* [Work instructions]
Reproduce the items exactly as they appear, starting at the line that contains "Where should I click to: Open the Platina" and ending at the end of the items.

* [Input]
※ ※ ※

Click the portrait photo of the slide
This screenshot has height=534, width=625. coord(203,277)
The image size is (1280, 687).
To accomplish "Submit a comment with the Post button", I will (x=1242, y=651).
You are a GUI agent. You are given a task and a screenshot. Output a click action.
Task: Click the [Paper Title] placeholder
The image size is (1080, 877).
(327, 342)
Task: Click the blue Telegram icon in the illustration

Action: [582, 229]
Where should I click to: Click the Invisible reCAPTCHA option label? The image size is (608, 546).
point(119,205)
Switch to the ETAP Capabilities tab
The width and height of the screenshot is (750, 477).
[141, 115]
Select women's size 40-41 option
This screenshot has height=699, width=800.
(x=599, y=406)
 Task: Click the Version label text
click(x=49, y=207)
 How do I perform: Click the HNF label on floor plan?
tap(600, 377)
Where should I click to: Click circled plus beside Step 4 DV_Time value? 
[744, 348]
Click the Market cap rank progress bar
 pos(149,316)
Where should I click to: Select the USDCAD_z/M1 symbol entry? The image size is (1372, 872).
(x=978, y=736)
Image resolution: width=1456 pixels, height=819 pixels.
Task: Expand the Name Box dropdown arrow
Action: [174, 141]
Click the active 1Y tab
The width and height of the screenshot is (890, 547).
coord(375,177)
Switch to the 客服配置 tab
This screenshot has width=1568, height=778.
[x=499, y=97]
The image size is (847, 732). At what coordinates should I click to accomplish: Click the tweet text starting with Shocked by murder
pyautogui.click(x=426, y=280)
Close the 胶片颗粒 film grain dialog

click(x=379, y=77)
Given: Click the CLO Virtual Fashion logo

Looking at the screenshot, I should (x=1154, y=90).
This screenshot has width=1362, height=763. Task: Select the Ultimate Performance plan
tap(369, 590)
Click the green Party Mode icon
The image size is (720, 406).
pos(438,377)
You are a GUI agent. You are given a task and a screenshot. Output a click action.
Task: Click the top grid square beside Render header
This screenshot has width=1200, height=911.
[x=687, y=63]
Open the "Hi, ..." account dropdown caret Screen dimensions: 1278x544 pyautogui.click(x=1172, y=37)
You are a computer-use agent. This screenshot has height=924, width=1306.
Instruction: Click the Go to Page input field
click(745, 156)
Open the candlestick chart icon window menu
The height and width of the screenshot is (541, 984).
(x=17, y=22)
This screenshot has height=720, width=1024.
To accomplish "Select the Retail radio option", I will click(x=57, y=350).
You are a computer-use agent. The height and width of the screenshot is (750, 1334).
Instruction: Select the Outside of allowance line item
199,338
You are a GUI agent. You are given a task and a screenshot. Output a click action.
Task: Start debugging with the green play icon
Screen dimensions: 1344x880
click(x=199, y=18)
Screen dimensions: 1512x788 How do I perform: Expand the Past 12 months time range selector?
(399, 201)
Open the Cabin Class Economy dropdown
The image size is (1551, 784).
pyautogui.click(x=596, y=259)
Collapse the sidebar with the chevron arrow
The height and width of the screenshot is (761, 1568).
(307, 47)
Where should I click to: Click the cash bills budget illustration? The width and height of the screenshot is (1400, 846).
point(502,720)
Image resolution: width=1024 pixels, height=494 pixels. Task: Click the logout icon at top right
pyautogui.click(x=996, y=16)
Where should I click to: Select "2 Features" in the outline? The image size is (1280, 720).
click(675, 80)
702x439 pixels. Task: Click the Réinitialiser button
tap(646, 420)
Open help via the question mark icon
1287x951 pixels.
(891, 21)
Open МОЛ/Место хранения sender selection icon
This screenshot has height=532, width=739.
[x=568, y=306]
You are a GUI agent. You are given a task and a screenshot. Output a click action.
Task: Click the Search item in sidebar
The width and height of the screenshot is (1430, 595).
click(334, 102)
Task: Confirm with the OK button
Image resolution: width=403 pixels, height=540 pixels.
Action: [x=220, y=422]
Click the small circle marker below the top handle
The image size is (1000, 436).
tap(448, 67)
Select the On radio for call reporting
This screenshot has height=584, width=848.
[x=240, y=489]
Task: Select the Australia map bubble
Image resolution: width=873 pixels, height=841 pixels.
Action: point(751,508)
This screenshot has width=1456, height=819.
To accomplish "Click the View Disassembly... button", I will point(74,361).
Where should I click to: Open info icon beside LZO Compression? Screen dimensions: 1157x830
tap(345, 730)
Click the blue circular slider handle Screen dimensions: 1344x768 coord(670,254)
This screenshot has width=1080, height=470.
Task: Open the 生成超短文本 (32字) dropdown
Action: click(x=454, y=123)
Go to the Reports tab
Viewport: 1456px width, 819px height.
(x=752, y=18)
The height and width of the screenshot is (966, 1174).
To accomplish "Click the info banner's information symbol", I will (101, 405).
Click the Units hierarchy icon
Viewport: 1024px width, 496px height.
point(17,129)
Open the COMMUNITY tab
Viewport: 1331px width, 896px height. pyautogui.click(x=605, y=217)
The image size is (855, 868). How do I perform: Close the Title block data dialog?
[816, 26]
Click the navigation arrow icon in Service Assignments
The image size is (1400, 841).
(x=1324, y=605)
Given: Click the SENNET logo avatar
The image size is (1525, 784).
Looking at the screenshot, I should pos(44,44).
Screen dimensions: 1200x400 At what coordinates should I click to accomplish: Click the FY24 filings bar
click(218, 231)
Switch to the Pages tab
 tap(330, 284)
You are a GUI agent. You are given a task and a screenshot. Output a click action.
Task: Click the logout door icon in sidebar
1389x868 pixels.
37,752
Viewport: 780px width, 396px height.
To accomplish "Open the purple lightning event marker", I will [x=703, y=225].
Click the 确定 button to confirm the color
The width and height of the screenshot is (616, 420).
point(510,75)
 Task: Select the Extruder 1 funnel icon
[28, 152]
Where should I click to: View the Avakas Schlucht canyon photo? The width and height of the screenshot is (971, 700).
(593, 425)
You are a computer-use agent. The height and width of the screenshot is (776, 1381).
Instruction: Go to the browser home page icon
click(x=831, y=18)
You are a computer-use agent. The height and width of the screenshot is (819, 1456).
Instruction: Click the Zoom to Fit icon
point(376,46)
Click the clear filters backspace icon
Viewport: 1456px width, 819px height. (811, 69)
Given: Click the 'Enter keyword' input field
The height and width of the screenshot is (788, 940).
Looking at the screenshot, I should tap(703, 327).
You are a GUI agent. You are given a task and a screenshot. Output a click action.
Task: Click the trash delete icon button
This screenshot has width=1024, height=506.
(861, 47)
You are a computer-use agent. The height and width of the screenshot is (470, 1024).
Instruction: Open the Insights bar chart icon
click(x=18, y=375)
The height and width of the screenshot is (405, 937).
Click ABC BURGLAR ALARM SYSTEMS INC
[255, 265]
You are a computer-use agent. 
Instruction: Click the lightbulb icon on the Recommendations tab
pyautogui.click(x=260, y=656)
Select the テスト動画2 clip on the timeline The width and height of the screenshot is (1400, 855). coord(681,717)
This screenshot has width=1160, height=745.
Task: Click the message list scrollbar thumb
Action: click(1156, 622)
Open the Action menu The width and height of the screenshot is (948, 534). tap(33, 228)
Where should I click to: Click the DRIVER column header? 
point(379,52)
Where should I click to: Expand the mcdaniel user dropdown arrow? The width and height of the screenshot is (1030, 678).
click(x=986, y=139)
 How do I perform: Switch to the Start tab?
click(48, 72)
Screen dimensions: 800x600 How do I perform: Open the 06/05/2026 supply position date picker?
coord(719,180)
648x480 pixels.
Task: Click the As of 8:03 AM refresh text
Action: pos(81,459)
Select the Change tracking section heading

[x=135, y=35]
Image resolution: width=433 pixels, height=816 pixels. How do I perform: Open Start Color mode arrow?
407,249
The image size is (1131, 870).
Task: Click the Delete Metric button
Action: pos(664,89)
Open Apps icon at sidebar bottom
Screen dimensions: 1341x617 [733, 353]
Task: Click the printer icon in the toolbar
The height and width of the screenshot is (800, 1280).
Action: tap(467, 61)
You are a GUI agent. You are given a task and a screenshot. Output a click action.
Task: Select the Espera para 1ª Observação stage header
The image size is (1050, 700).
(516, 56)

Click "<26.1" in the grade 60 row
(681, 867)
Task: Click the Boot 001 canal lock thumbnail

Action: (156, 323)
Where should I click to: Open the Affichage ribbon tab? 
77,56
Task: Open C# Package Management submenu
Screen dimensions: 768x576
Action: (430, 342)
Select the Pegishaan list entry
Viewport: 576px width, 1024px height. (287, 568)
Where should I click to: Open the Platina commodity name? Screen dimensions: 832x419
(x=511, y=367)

※ ※ ※

* [Task answer]
Where should I click to: Open the Platina commodity name? Screen dimensions: 832x419
(x=511, y=367)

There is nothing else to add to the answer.